This article is adapted from Stealing Home: Los Angeles, the Dodgers, and the Lives Caught in Between (published this year by PublicAffairs).

The evening of March 4, 1964, Frank Wilkinson drove to a private home in Los Angeles to address a local meeting of the ACLU. This was the kind of thing Frank did all the time. He was a full-time, professional activist. Los Angeles was his home, but he gave speeches like this all around the country in big halls and on campuses and even in living rooms. Frank would talk to anybody who would listen. He would talk and talk and talk. His cause was free speech—specifically the abolition of the House Un-American Activities Committee.

It was a cause Frank believed in so deeply that he had even gone to federal prison a couple years earlier in an effort to prove that HUAC, by its very nature, violated the First Amendment. Frank had taken his case all the way to the Supreme Court—and he had lost. But losing made him a martyr and he was built for martyrdom. He walked out of prison and back into the life of activism he had left behind.

That particular night in 1964, the people Frank was to speak to were friends. The house belonged to an attorney named Allen Neiman—vice president of the ACLU’s Southern California chapter. Frank was not aware when he arrived at the Neiman residence that there were two men sitting in a parked car out in front of the house watching the ACLU members file in.

Nor was Frank aware of the fact that these men were federal agents.

And Frank was certainly not aware that that very day, the Los Angeles office of the FBI had reported to J. Edgar Hoover himself that the bureau had been “contacted by an undisclosed source to assist in an assassination attempt on Frank Wilkinson…March four… at 8 p.m. while Wilkinson addresses a meeting of the American Civil Liberties Union.”

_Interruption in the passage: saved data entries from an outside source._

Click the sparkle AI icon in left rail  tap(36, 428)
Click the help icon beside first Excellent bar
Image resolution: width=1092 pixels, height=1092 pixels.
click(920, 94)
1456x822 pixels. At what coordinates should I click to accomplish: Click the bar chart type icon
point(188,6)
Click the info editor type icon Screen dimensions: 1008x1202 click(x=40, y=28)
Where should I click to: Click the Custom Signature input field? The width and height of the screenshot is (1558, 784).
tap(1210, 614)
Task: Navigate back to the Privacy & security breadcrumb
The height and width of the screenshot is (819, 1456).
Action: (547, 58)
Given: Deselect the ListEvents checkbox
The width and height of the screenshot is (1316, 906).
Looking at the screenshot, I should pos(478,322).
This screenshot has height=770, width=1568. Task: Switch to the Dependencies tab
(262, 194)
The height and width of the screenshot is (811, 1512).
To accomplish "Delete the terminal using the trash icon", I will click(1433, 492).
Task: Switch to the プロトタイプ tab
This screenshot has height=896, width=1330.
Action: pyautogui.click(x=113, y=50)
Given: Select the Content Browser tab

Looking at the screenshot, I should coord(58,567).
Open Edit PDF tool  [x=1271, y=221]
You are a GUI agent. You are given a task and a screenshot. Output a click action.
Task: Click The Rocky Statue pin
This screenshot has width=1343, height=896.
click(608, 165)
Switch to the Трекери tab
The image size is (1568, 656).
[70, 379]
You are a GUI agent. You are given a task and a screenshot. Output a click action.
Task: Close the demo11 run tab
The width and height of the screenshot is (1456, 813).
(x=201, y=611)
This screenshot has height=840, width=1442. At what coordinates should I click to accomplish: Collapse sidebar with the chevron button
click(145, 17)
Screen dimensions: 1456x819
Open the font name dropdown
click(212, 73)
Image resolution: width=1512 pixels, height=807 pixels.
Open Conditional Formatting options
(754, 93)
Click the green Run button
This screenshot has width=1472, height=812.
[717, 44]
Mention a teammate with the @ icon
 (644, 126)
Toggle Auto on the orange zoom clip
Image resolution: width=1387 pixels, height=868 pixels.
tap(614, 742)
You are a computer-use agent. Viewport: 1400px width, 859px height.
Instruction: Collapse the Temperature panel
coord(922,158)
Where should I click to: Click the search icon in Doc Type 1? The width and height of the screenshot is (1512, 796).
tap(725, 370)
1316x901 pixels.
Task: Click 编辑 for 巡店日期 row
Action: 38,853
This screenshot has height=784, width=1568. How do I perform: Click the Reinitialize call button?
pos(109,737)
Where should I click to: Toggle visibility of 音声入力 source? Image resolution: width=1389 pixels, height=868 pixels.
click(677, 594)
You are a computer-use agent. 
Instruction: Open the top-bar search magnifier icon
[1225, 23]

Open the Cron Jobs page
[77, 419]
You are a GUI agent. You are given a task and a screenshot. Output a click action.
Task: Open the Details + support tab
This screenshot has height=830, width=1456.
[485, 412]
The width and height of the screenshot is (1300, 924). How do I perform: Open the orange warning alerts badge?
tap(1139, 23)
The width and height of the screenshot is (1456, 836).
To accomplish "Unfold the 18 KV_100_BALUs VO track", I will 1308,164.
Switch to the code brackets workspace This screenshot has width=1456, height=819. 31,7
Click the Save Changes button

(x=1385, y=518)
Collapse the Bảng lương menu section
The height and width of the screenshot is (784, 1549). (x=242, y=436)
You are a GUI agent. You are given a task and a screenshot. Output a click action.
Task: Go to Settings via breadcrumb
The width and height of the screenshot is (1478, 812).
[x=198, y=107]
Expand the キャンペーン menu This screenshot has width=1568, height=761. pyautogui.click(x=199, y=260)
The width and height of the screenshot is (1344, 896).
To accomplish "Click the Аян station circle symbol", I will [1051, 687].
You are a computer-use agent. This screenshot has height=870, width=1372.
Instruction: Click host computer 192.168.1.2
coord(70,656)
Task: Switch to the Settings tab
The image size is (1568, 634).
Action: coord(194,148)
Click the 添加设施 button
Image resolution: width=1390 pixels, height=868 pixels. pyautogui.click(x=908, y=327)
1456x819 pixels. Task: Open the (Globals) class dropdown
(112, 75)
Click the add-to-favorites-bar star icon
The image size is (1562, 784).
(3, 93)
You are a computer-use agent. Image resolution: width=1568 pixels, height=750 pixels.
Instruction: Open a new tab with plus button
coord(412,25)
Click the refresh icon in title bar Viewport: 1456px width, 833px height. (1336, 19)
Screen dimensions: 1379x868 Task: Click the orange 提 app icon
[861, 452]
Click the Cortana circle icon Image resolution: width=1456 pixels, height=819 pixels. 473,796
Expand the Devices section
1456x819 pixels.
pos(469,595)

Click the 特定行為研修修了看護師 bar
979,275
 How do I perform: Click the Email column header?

Frank had a way of steeling himself up for speeches. He would dress as if arming himself for battle, his shirt and tie a part of the image he wanted to project: one of purpose and effectiveness. Normally Frank was a silly, social man, but before speeches he would become serious and introspective. That night he likely would have driven over to the Neiman household in silence, going over the speech in his head as he descended into the San Fernando Valley, parked on the quiet residential street, walked obliviously past the two agents, and knocked on the door.

By that point, Frank’s life had been destroyed already. It had happened a dozen years earlier. We know the date, in fact: August 29, 1952. Frank Wilkinson began that day a leading light in Los Angeles’ housing authority, a man on the verge of the greatest triumph of his career: the construction of 10,000 new units of public housing in Los Angeles, the crown jewel of which was to be called Elysian Park Heights, located in the hills that currently cradle Dodger Stadium. He would end the day a pariah, the target of an expensive, elaborate, and ruthless campaign of red-baiting that would also bring down his dream of public housing in Los Angeles.